**WHAT IS REQUIRED:** Transcribe the part of the article on Steve O'Connor's appointment from "Steve is currently the" up to and including "into revenue-generating assets.", character for character.

Crossing Henley Bridge

Steve O’Connor (with microphone) at the River and Rowing Museum in July 2023. Picture: @jaowallace.

21 February 2025

By Tim Koch

Tim Koch on the latest news from Henley’s River and Rowing Museum (RRM).

On 19 February, Leander Club announced:

Leander Club is delighted to announce the appointment of Steve O’Connor as the club’s new general manager. Steve is taking over from Al Heathcote and will start at the club in May. 

Steve is currently the director of the River and Rowing Museum in Henley-on-Thames where he has been instrumental in transforming what the museum has to offer the town. Prior to that, Steve ran Fulham Reach Boat Club in London where he developed a thriving and busy community club almost from nothing. 

Steve is currently a member of Leander Club and has a background in marketing and sales, working for major international companies.

Although Steve has been the Director of the River and Rowing Museum for only eighteen months, a statement from the museum acknowledged his contribution to the place in that short time: 

Steve… has led the charity through a period of renewal, which has seen the museum develop closer links with the Henley community as well as finalise the major building works and the transformation of underutilised spaces into revenue-generating assets.

**GIVEN MATERIAL:**
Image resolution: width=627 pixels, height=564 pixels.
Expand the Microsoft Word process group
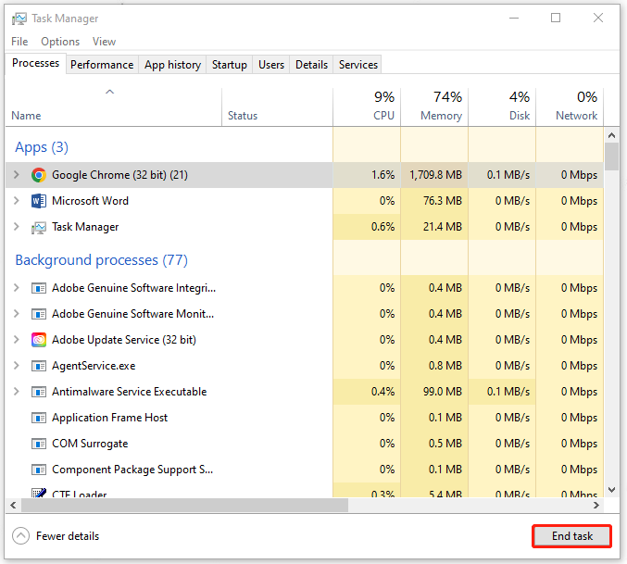(x=16, y=201)
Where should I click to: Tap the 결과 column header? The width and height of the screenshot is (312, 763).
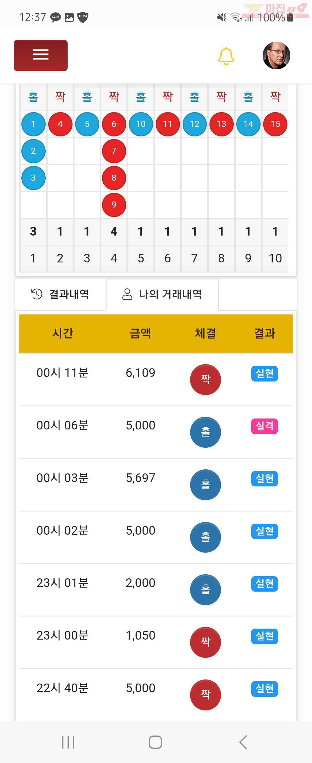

**TASK ANSWER:**
Steve is currently the director of the River and Rowing Museum in Henley-on-Thames where he has been instrumental in transforming what the museum has to offer the town. Prior to that, Steve ran Fulham Reach Boat Club in London where he developed a thriving and busy community club almost from nothing. 

Steve is currently a member of Leander Club and has a background in marketing and sales, working for major international companies.

Although Steve has been the Director of the River and Rowing Museum for only eighteen months, a statement from the museum acknowledged his contribution to the place in that short time: 

Steve… has led the charity through a period of renewal, which has seen the museum develop closer links with the Henley community as well as finalise the major building works and the transformation of underutilised spaces into revenue-generating assets.